Jornal GGN – O IGP-M (Índice Geral de Preços – Mercado) encerrou o mês de setembro em alta de 0,20%, revertendo deflação de -0,27% registrada em agosto, segundo levantamento divulgado pela Fundação Getúlio Vargas (FGV). Com o resultado, a variação acumulada ao longo deste ano chegou a 1,76%, ao passo que a variação acumulada em 12 meses foi de 3,54%.Um dos destaques ficou com o Índice de Preços ao Produtor Amplo (IPA), que reverteu a queda de 0,45% do mês anterior e chegou a 0,13% em setembro. No período de análise, o índice referente a Bens Finais mostrou variação de 0,06%, ante -0,13% em agosto, devido ao desempenho do subgrupo alimentos processados, cuja taxa de variação subiu de 0,40% para 1,39%. Excluindo-se os subgrupos alimentos in natura e combustíveis, o índice de Bens Finais (ex) registrou variação de 0,76%. Em agosto, a taxa foi de 0,27%.

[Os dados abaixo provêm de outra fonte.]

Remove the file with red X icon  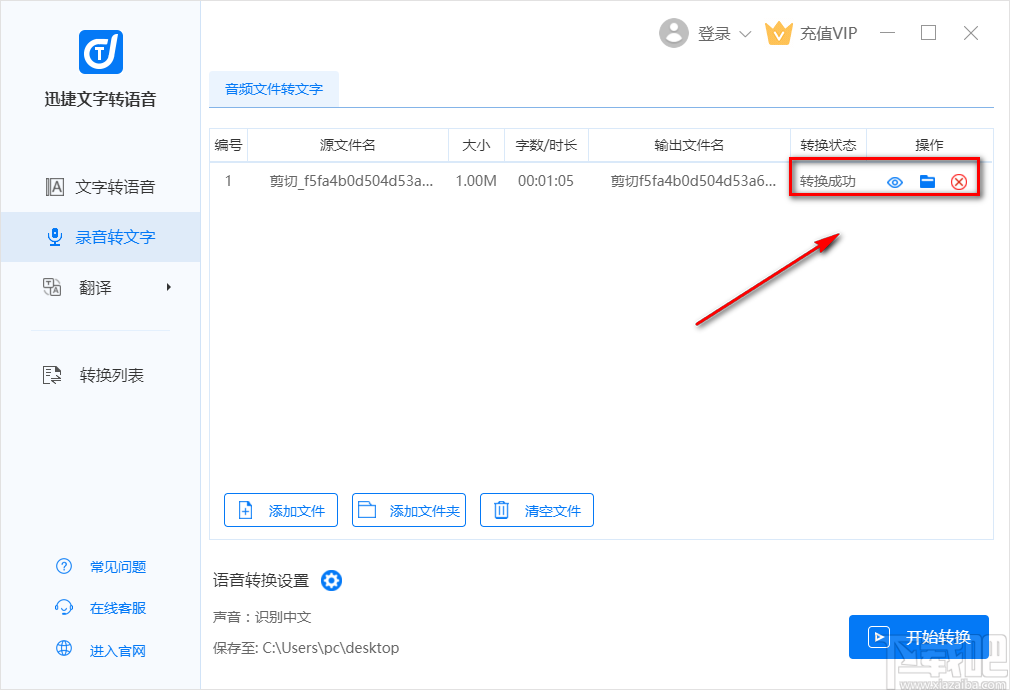(959, 182)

No caso do grupo Bens Intermediários, a variação subiu de -0,04% para 0,32%, devido ao desempenho do subgrupo materiais e componentes para a manufatura, cuja taxa de variação passou de -0,36% para 0,15%. O índice de Bens Intermediários (ex), calculado após a exclusão do subgrupo combustíveis e lubrificantes para a produção, variou 0,36%, ante -0,06% em agosto.
Quanto ao índice do grupo Matérias-Primas Brutas, a deflação foi reduzida de -1,33% em agosto para -0,04%, em setembro. Os itens que mais contribuíram para este movimento foram: bovinos (de 0,02% para 3,82%), mandioca/aipim (de -9,54% para 10,52%) e aves (de -1,27% para 2,36%). Em sentido oposto, destacam-se soja em grão (de -1,65% para -3,49%), café em grão (de 9,42% para 3,36%) e cana-de-açúcar (de -0,11% para -0,16%).

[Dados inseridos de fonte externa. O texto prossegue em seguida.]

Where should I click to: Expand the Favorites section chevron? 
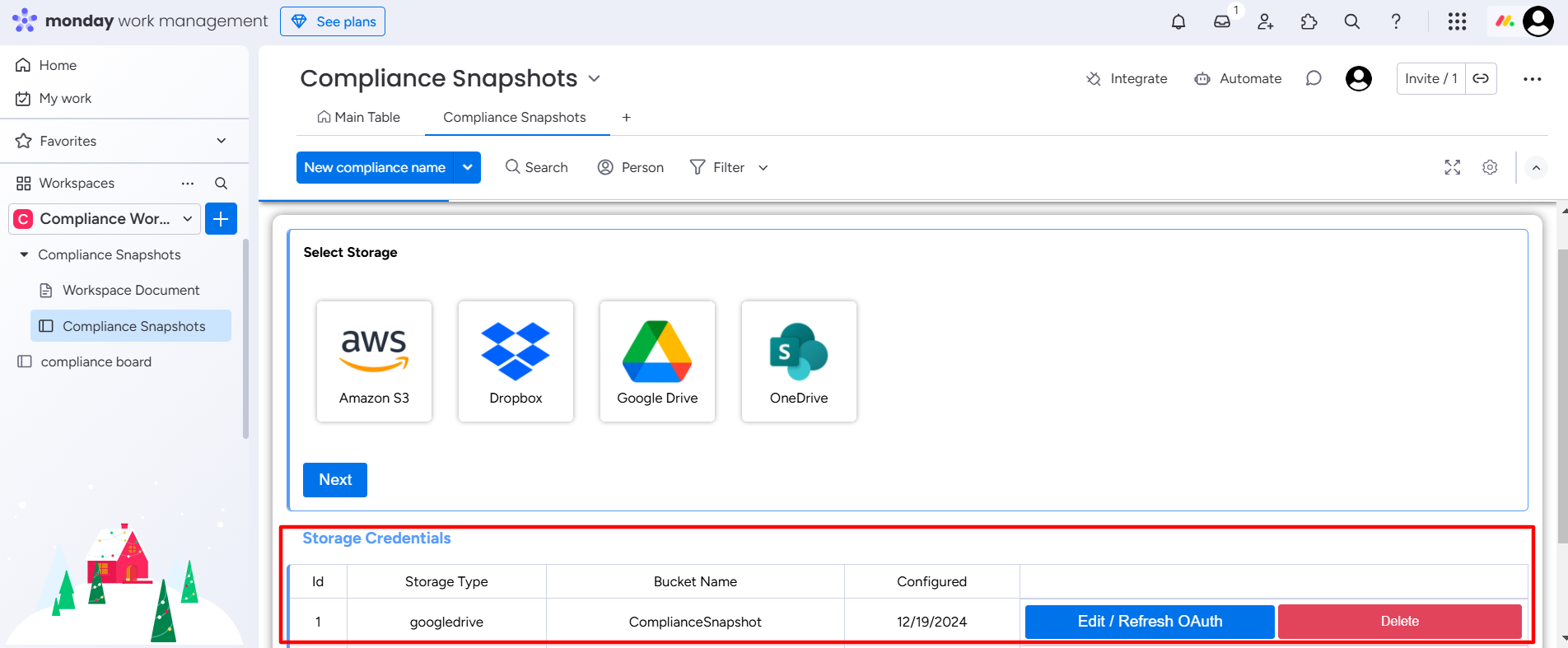222,141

O Índice de Preços ao Consumidor (IPC) registrou variação de 0,42%, ante 0,02% em agosto. Todas as classes de despesa componentes do índice ampliaram suas taxas de variação, com destaque para a contribuição do grupo Alimentação, que subiu de -0,11% para 0,40%, com destaque para o item carnes bovinas, cuja taxa passou de -0,37% para 2,68%.

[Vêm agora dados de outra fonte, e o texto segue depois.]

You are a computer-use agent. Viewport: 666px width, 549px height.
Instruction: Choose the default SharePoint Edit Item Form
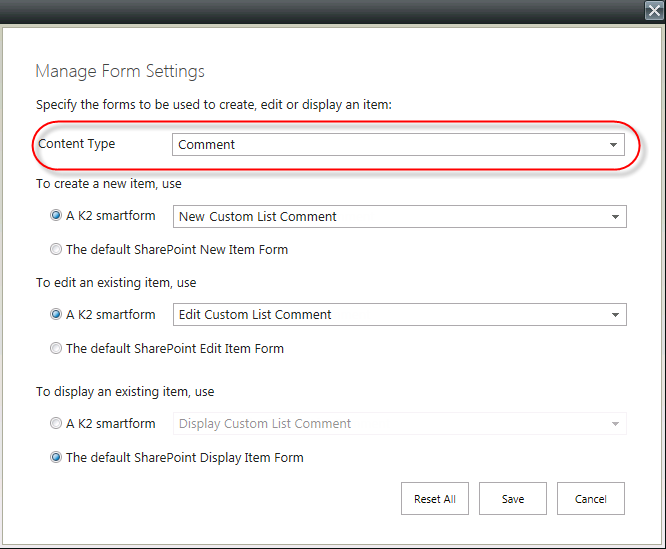click(x=56, y=348)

Os outros grupos que avançaram durante o período de análise foram Transportes (de -0,03% para 0,37%), Educação, Leitura e Recreação (de 0,13% para 0,85%), Habitação (de 0,29% para 0,47%), Saúde e Cuidados Pessoais (de 0,24% para 0,50%), Vestuário (de -0,72% para -0,11%), Comunicação (de -0,38% para 0,29%) e Despesas Diversas (de 0,14% para 0,22%). Os principais destaques nestas classes de despesa ficaram com os itens gasolina (de -0,58% para 0,67%), hotel (de -3,55% para 0,13%), tarifa de eletricidade residencial (de 0,70% para 1,44%), medicamentos em geral (de -0,30% para 0,18%), roupas (de -0,87% para -0,11%), pacotes de telefonia fixa e internet (de -0,21% para 3,29%) e alimentos para animais domésticos (de -0,61% para 0,38%), respectivamente.
O Índice Nacional de Custo da Construção (INCC) atingiu 0,16% em setembro, ficando abaixo do resultado de agosto, de 0,19%. O índice relativo a Materiais, Equipamentos e Serviços registrou variação de 0,34%. No mês anterior, a taxa havia sido de 0,15%. O índice que representa o custo da Mão de Obra não registrou variação em setembro. No mês anterior, este índice registrou taxa de 0,23%.